Northampton’s Winterpills have been around for over a decade now and in that time, they’ve laid down an impressive body of work, stretching the boundaries of pop with their enigmatic lyrics and the harmonic convergence of their vocals. Their latest release, Love Stories, cements their growing reputation as masters of their craft, again stretching convention by writing an album of “love stories” that seems to have one foot in the netherworld. In fact, Love Stories is a frankly dark record, but beautiful to listen to and perfect for the autumn season in which we find ourselves.
Some examples:
The opening track, entitled “Incunabula,” analyses a modern love affair (one assumes) through the conceit of ancient history: “fires are everywhere” but “nothing ever dies.” An incunabula is a type of book common in the early days of printing — the Gutenberg Bible is an example. “It’s so lonely inside love,” sings the lover before walking away, asking only that his love “leave our ruins.”
“Wanderer White” sticks with the gothic theme — our hero is now haunted, not by the ruins of past love but by an actual ghost, who follows him “out of grace.” (I don’t pretend to understand these romances fully and this lyric is as cryptic as any of them. Does it matter that she seduced her friends on their wedding nights? or whether she was dead or alive when she did it?) That said, “Wanderer White” sucks you in — moody, modal, almost medieval but with a killer chorus as Winterpills songs so often do.
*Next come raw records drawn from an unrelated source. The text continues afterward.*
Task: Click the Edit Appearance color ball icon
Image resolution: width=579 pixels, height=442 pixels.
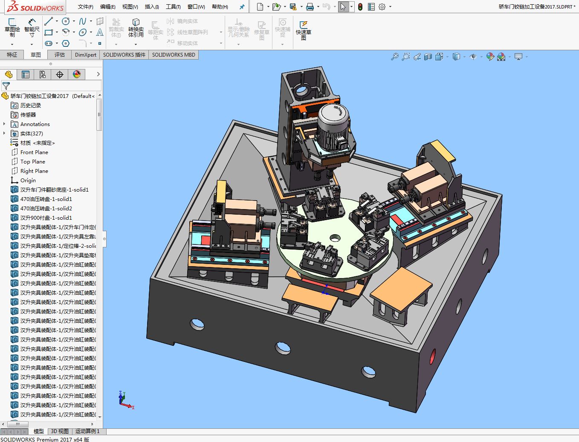Action: pyautogui.click(x=490, y=57)
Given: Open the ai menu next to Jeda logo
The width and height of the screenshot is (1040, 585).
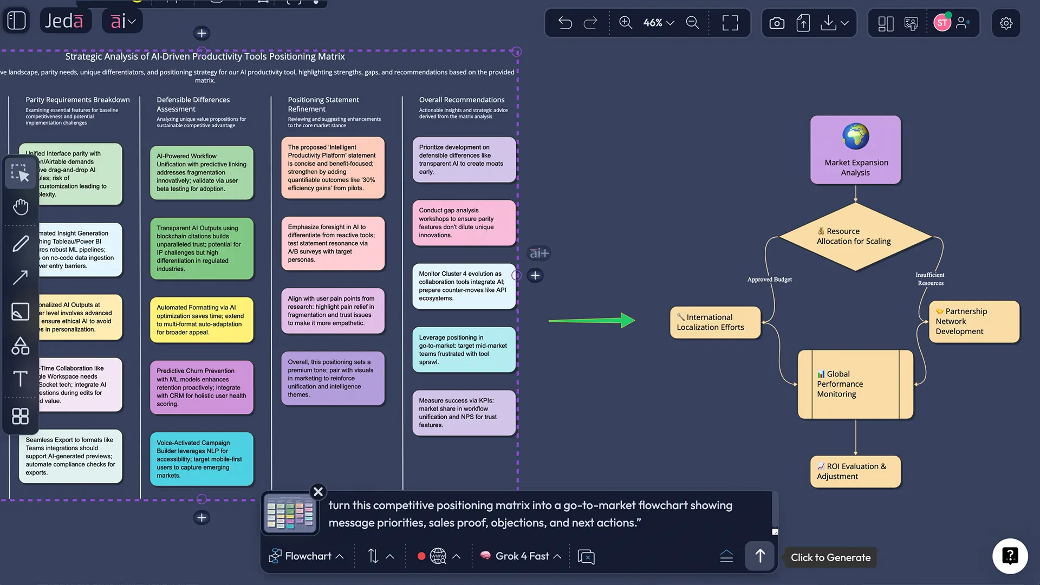Looking at the screenshot, I should [x=122, y=21].
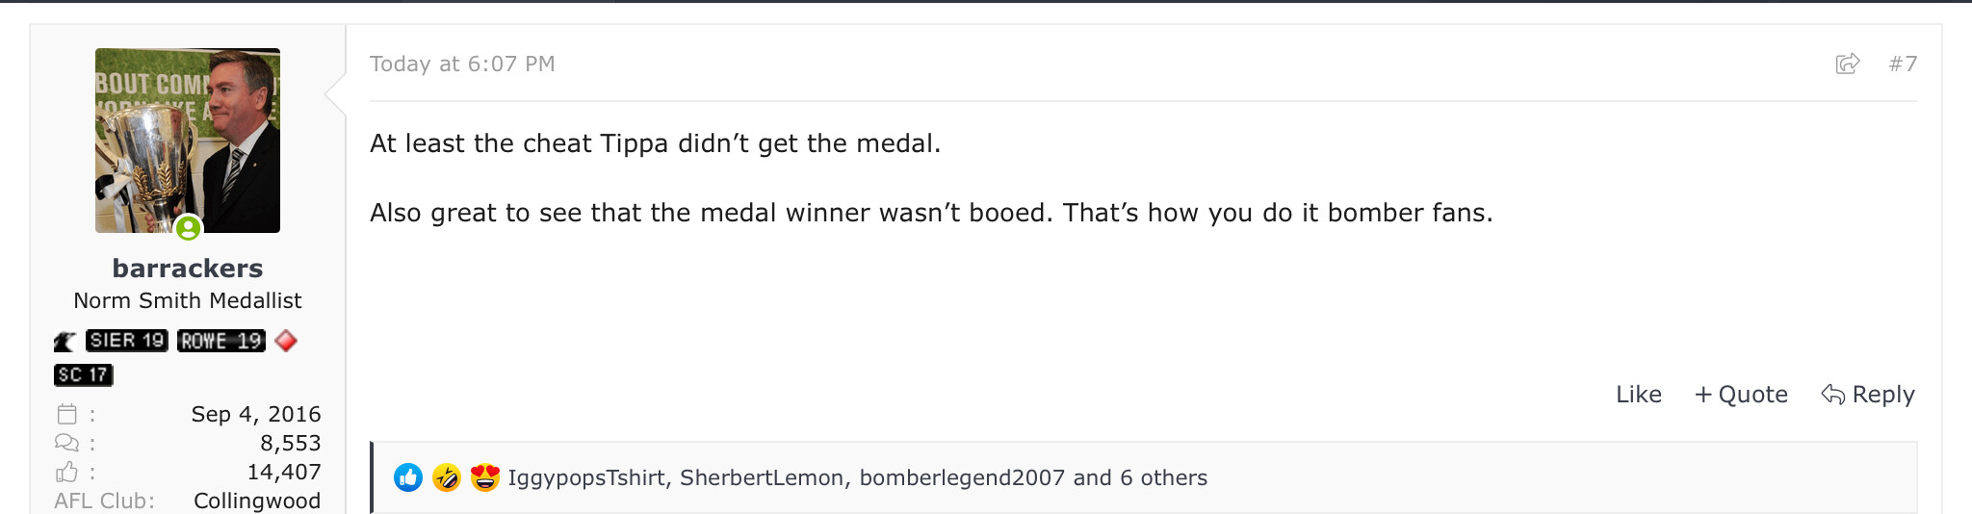The width and height of the screenshot is (1972, 514).
Task: Like this post
Action: [1638, 395]
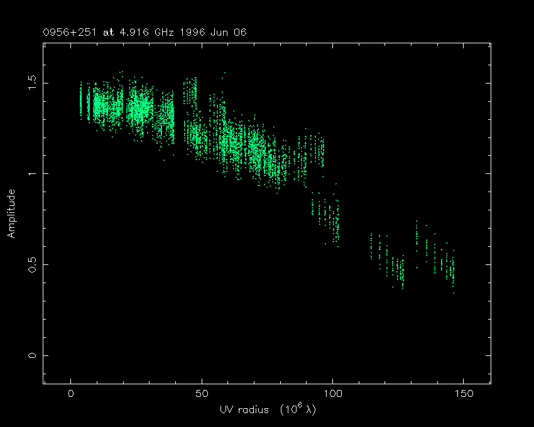Click the x-axis tick label '100'
Viewport: 534px width, 427px height.
tap(332, 394)
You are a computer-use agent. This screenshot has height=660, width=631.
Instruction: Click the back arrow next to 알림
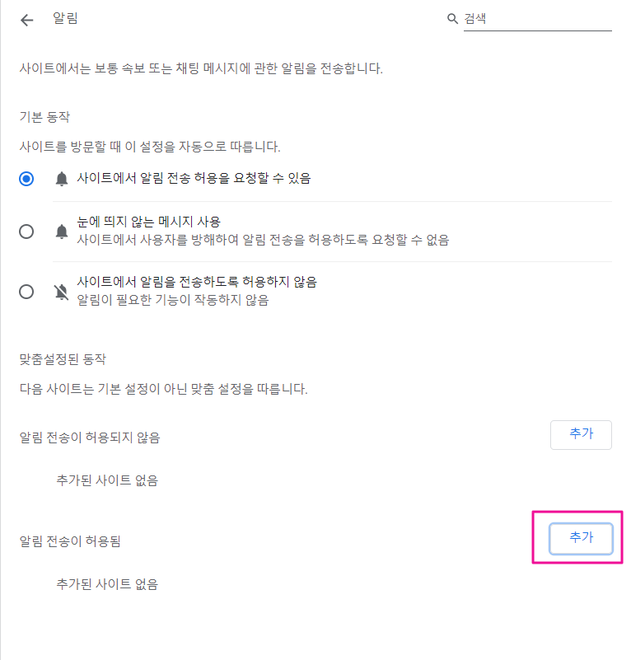(x=27, y=20)
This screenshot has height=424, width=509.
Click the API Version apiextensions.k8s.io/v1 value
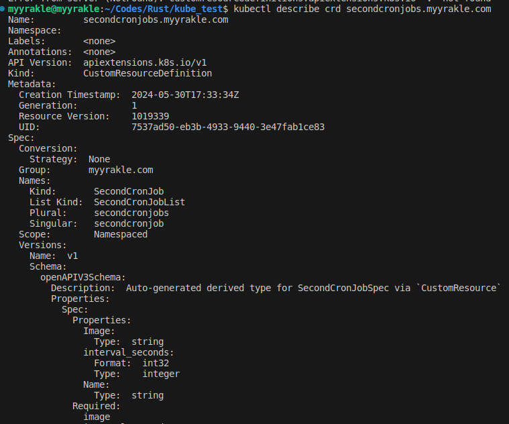coord(145,62)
Around the middle of the album, the band kicks it into high gear with five knockout tracks in a row. “Freeze Your Light” is my favorite, beautifully written, arranged and sung, with a gorgeous chorus. “New England Deluge” takes it further, a mid-tempo ballad that gradually spirals into a full-on, indie rock outro complete with arbitrary cut-off right before you’re ready for it… “The Swimmers and the Drowned” is a short story set in some fleabag motel that starts out slowly, but rewards you with another great chorus complete with angel choirs chiming resurrection above the human tragedy below.
And on it goes, good song after good song, right through to “Diary, Reconstructed” (“what the hell do you believe”) and “It Will All Come Back To You” (“I made everyone kiss me goodbye”). It’s a rare talent that can present such potentially heavy material with such a light touch. I can’t recommend Love Songs strongly enough.